Now let’s think about some equations and see the effect of these transformations on them. First let’s think about 𝑓 of 𝑥 plus 𝑎. So for example, if 𝑓 of 𝑥 with three 𝑥 squared plus two 𝑥 plus one and 𝑎 was equal to five, then as we said in the introduction that curve of 𝑦 equals 𝑓 of 𝑥 is translated five places in the positive 𝑦-direction.

So take any point on the 𝑦 equals 𝑓 of 𝑥 curve. Add five to its 𝑦-coordinate. And you’re gonna map onto the 𝑦 equals 𝑓 of 𝑥 plus five curve. So that’s the graph, but let’s think of the equation of 𝑓 of 𝑥 plus five.

Well we’re gonna start off with the expression for 𝑓 of 𝑥, so three 𝑥 squared plus two 𝑥 plus one. And then we’re gonna be adding five to that, which simplifies to three 𝑥 squared plus two 𝑥 plus six.

Now in this format here it’s pretty easy to say that we’ve taken the 𝑦-coordinates that we had from the 𝑓 of 𝑥 function and we have just added five to it. But in this format here it’s perhaps not quite so immediately obvious what’s happened in terms of that transformation, even though it’s not a very dramatic change to the equation.

Now let’s think of transformations of the type 𝑏 times 𝑓 of 𝑥. For example, 𝑓 of 𝑥, again we’re gonna take three 𝑥 squared plus two 𝑥 plus one. And 𝑏 is gonna be equal to five. If we look at the curves of those two functions: 𝑦 equals 𝑓 of 𝑥 and 𝑦 equals five times 𝑓 of 𝑥, all we have done is we’ve taken the 𝑦-coordinates from 𝑦 equals 𝑓 of 𝑥 and we multiplied them by three. Looking at the curves of those functions, we can see that the 𝑦-coordinates from 𝑦 equals 𝑓 of 𝑥 have just been multiplied by five to give us the 𝑦-coordinates of 𝑦 equals five times 𝑓 of 𝑥.

So one times five gives us five. Two times five gives us ten. Four times five gives us twenty and so on.

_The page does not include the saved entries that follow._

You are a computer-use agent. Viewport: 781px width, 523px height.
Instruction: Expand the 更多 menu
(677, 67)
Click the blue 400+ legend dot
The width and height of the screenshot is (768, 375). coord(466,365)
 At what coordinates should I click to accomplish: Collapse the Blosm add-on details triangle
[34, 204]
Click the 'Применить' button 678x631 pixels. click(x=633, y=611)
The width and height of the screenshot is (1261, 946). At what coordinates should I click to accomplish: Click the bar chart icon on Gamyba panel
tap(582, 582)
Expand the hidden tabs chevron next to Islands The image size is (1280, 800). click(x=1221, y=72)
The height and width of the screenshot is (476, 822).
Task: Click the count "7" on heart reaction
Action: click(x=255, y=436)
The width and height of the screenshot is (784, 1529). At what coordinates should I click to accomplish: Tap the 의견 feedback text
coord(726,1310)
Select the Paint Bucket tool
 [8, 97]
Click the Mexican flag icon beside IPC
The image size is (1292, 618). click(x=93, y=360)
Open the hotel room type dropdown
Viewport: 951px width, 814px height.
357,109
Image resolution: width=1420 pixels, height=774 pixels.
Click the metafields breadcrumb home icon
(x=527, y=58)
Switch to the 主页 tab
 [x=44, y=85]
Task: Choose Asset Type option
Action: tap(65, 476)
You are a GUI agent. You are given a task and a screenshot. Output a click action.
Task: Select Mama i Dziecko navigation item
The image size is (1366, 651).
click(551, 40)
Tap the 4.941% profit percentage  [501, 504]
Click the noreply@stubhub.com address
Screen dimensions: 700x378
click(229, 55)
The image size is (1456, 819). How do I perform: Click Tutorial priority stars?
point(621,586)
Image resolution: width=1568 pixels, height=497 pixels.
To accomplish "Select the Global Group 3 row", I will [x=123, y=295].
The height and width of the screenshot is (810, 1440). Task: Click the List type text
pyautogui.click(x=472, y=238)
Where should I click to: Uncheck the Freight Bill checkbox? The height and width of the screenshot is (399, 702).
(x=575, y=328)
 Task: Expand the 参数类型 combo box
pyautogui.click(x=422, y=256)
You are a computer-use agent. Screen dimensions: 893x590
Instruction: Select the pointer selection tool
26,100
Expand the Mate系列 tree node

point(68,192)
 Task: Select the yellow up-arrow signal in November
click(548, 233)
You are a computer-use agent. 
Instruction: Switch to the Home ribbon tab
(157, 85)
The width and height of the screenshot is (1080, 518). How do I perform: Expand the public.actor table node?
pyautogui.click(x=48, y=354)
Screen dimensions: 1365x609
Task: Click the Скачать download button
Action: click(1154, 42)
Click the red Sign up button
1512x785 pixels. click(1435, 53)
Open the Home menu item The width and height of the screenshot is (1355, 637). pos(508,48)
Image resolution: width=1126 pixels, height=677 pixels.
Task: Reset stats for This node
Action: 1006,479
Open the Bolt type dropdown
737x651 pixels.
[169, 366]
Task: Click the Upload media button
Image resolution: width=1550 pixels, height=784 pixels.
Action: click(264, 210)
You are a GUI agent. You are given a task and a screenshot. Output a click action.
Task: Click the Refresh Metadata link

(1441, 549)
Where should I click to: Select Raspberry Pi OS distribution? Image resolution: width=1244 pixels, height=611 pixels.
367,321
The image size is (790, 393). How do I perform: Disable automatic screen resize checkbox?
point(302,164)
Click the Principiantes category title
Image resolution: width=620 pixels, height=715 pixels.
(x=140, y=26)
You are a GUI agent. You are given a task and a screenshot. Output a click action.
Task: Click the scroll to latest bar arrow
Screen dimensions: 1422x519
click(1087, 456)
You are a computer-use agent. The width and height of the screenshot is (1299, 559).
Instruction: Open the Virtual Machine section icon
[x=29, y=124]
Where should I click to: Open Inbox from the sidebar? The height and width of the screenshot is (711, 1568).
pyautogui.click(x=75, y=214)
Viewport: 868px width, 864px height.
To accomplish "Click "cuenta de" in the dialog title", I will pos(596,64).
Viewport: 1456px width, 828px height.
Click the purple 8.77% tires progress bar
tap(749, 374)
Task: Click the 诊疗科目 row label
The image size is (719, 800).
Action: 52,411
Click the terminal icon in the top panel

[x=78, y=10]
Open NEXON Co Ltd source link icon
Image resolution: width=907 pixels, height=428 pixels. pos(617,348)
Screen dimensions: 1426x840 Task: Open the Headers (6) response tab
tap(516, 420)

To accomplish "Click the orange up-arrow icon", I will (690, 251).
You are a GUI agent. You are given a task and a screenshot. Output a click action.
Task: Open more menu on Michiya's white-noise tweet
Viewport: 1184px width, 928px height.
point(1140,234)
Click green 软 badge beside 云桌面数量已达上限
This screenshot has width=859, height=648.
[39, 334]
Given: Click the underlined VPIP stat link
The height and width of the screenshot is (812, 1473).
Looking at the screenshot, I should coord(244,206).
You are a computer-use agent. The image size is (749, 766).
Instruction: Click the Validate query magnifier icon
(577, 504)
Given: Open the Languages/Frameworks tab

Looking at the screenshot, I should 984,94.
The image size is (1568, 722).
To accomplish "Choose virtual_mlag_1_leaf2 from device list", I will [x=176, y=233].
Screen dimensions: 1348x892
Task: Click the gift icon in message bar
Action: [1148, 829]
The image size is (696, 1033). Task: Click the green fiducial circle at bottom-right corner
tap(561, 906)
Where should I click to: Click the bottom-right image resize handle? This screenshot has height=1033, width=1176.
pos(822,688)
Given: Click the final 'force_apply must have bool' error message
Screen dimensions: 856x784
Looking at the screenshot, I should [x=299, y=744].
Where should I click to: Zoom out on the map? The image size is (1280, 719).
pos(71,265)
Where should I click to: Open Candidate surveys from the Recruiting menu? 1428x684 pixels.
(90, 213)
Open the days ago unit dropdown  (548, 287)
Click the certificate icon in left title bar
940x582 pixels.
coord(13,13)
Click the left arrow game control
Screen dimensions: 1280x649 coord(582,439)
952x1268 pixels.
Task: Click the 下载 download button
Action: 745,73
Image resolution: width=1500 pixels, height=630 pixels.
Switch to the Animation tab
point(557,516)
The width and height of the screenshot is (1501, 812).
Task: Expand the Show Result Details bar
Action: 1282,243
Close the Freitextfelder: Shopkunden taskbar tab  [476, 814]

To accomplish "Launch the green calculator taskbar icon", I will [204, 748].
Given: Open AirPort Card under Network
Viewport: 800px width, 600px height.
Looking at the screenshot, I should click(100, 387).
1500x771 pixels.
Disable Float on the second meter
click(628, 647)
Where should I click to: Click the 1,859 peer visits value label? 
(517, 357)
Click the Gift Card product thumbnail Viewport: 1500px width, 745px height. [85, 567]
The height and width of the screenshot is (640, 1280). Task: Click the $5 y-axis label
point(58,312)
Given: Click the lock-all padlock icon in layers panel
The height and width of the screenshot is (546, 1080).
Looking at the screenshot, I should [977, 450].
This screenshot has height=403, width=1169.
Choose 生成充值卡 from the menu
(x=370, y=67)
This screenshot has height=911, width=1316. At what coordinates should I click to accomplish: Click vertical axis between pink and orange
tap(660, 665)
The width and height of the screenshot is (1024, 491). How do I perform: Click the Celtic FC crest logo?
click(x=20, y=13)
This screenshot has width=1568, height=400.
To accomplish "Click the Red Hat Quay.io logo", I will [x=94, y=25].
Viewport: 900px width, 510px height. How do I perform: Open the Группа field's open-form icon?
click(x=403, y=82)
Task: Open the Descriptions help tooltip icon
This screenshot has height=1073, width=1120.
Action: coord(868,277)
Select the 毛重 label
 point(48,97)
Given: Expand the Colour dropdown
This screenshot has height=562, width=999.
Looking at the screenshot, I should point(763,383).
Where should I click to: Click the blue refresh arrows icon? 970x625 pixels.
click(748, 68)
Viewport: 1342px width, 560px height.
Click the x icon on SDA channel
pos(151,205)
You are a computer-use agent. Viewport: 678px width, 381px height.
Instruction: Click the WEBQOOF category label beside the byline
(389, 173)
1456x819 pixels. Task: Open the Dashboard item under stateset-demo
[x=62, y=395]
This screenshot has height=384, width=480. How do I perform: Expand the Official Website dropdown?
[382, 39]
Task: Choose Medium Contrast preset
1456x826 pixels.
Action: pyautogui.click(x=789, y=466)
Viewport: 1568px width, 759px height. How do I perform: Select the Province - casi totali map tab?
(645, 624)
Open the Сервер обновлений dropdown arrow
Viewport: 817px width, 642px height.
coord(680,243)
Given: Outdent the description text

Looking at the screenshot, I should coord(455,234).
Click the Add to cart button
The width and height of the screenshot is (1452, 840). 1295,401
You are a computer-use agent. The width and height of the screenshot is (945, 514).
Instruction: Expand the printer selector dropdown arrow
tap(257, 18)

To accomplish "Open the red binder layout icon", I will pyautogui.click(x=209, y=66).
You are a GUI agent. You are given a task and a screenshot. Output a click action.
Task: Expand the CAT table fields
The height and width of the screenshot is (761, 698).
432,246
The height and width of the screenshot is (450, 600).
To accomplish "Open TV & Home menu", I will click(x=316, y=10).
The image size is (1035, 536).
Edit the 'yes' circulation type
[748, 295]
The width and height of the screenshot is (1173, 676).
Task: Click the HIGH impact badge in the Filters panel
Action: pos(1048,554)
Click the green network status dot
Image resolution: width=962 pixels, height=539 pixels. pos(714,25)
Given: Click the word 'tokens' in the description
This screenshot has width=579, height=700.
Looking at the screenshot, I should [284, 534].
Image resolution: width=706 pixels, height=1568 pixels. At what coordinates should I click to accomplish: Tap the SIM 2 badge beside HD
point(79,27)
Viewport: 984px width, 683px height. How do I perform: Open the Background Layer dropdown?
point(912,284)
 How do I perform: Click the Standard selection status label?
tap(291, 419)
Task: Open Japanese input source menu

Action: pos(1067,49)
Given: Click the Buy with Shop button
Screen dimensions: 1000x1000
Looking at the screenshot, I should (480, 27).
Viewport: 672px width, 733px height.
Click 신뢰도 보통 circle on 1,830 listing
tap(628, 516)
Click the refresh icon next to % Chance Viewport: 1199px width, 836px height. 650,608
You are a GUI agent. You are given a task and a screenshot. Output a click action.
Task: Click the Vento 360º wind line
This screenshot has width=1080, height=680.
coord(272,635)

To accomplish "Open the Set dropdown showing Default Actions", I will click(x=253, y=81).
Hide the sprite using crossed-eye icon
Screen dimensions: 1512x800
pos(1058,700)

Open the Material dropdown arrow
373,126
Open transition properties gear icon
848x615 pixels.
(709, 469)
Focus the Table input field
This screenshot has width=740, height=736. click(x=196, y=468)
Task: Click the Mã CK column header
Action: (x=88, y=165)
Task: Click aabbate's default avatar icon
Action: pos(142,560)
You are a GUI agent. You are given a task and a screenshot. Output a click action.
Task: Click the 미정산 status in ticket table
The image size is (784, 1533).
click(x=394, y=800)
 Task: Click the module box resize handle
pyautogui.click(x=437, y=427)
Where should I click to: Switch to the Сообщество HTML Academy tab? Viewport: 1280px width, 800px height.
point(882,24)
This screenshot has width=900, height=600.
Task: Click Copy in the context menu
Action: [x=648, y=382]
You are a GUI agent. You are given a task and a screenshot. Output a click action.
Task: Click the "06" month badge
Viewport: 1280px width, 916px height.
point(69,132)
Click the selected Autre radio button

Now looking at the equation of the function five times 𝑓 of 𝑥 is equal to five times three 𝑥 squared plus two 𝑥 plus one. And we can distribute that five across the parentheses and simplify the expression to five of 𝑥 is equal to fifteen 𝑥 squared plus ten 𝑥 plus five. Now in this simplified format, it’s pretty much the same format. But all of the coefficients are five times larger. But it is not immediately obvious what that transformation is doing. So if you look at the other format here, so we got the same 𝑦-coordinates we have for 𝑓 of 𝑥, but we just multiplied them all by five.

So just like before by simplifying that expression, we’ve actually put it into a format which makes it harder to work out exactly what the transformation was doing, multiplying all of the 𝑦-coordinates by five.

Well now let’s have a look at transformations of the type 𝑓 of 𝑥 plus 𝑎. So again we’re gonna use 𝑓 of 𝑥 is equal to three squared plus two 𝑥 plus one. And we’re gonna use 𝑎 equals five. And hopefully remember from the introduction that a transformation like 𝑓 of 𝑥 plus 𝑎 translates the whole curve 𝑎 units to the left. So because 𝑎 is equal to five, we’ve translated the 𝑓 of 𝑥 curve five units to the left.

Look for example, this point on 𝑦 equals 𝑓 of 𝑥 maps over to here five places to the left on 𝑦 equals 𝑓 of 𝑥 plus five.

And similarly this point gets transformed to here. But it’s a little bit tricky when we try to think about what the function is going to look like in terms of the equation. In 𝑓 of 𝑥 we took 𝑥 and then we squared it and multiplied that by three. And then we multiplied 𝑥 by two and then we added one. So in this transformed function wherever we saw 𝑥 in the original function, we’re gonna have to replace that with 𝑥 plus five.

So instead of three 𝑥 squared we’re gonna get three lots of 𝑥 plus five squared. And instead of two 𝑥, we’re gonna get two lots of 𝑥 plus five. But the plus one on the end isn’t affected, so that’s just gonna stay as plus one. So now we need to multiply out those expressions.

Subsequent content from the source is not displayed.